He became a disciple of Osho, the Indian mystic, between 1980 and 1992, who gave him the name Prem Dipamo, and wrote many of the songs popular in music groups and darshans. He left Italy for good in 1984, travelled extensively and lived for several years in Germany, India and the United States.
Manu found his home in London in 1990. He fronted a band DÆDALO, between 1990 and 1996, releasing several albums (both with the band and as a solo artist) and working with renowned musicians such as John Etheridge, Colin Bentley, Jamie West-Oram, Tri Hadi, Roger Askew, Chris Baker, Michael Klein, Olly Blanchflower, and the poet Jeremy Reed. He was the founder of the hAZy mOOn club, showcasing new talent as well as established artists such as guitarists John Renbourn and Bert Jansch, poets Carole Satyamurti and Ruth Padel and comedian Simon Munnery.
Manu edited Hazy Moon the Zen Review, publishing Zen Buddhist talks and poetry, including works by authors such as Ken Jones and Subhaga Gaetano Failla. He has published several books and numerous articles and papers worldwide.

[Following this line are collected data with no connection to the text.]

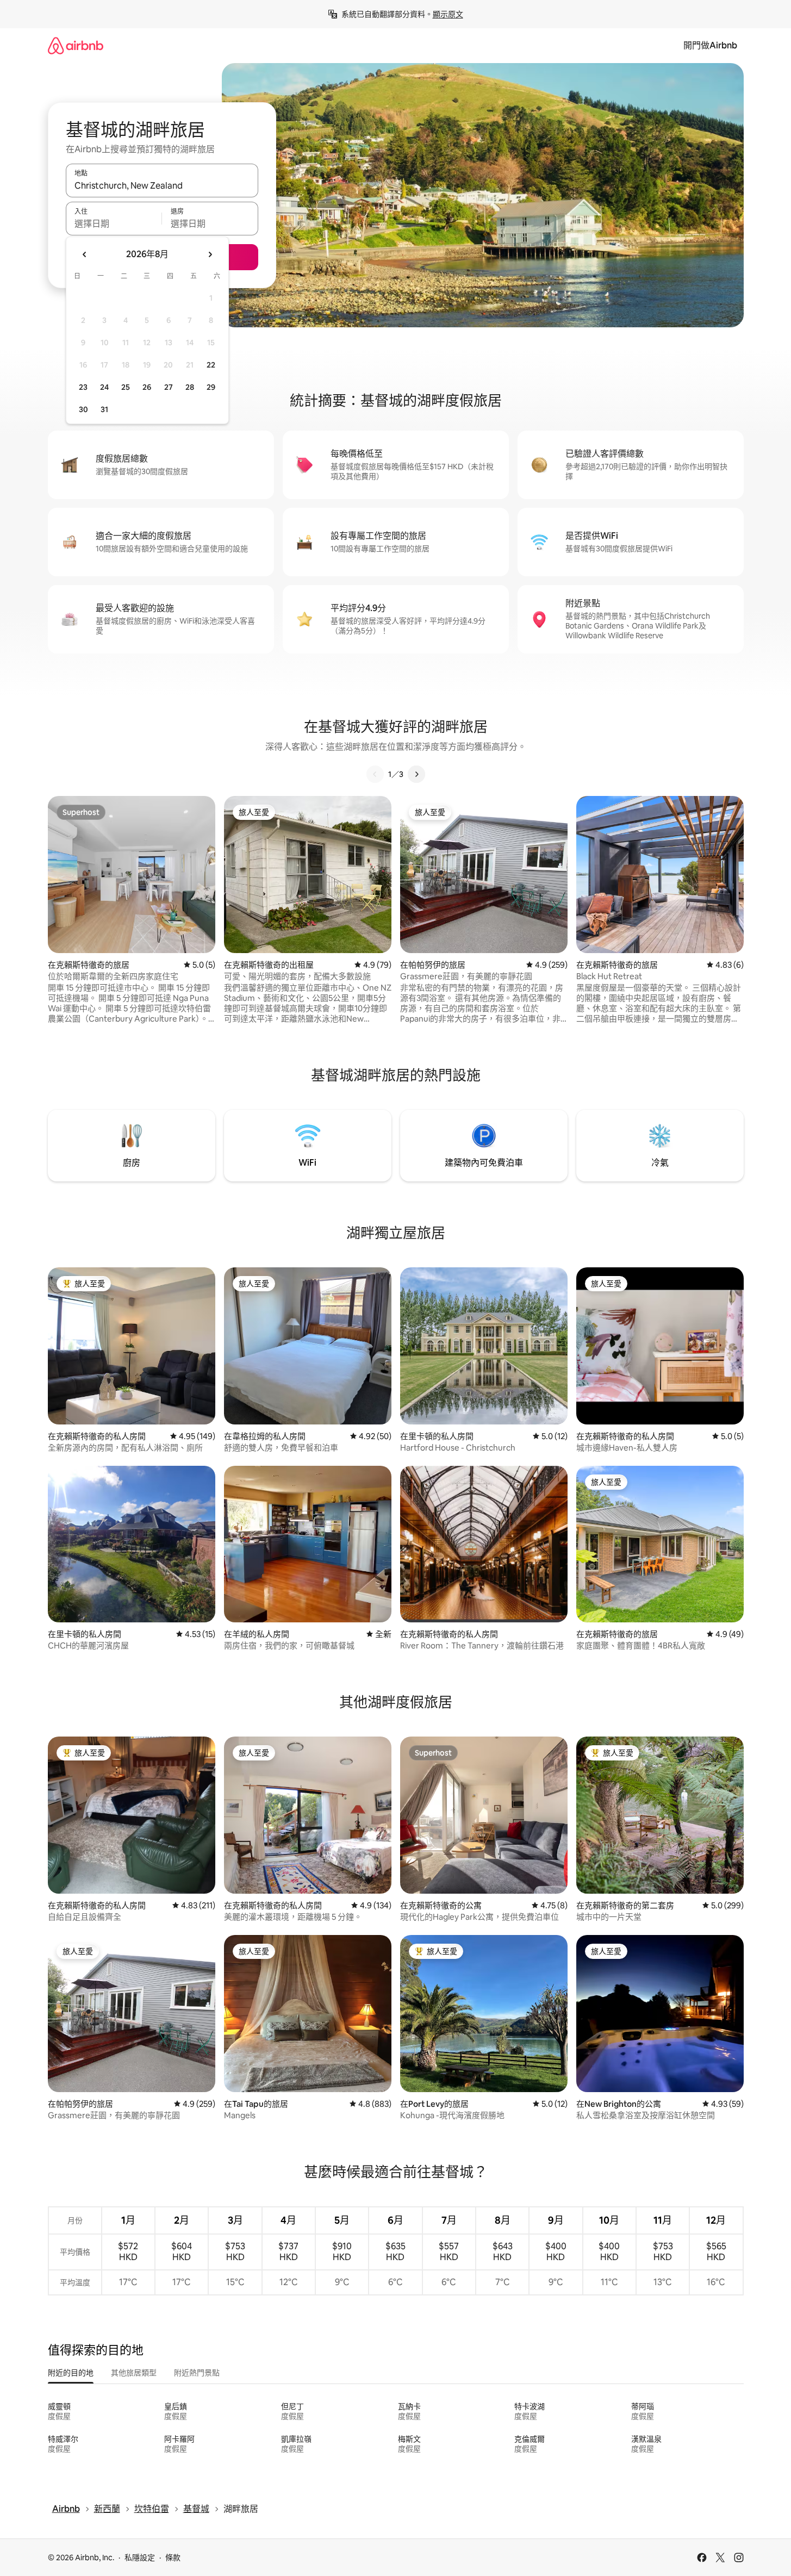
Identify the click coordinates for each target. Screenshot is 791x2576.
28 (189, 387)
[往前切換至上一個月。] (85, 254)
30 (83, 409)
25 (125, 387)
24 (104, 387)
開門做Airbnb (710, 45)
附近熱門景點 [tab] (197, 2373)
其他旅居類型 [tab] (134, 2373)
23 (83, 387)
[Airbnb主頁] (75, 45)
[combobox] (162, 185)
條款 (172, 2557)
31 (104, 409)
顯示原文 (448, 14)
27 (168, 387)
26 (146, 387)
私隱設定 (139, 2557)
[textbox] (113, 223)
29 (211, 387)
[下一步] (416, 774)
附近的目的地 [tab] (71, 2373)
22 (211, 365)
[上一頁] (375, 774)
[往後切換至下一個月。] (210, 254)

Manu studied Zen within the White Plum Asangha (an international community founded by Zen Master Taizan Maezumi) between 1996 and 2006 and was ordained as a Zen monk in 2004. He trained in Person-Centred counseling and psychotherapy and studied Alfred Adler's Individual Psychology.
An international lecturer and workshop facilitator, Manu has presented his work in a wide variety of settings, integrating Zen practice with contemporary psychotherapy and the world of ethics, culture, and the arts.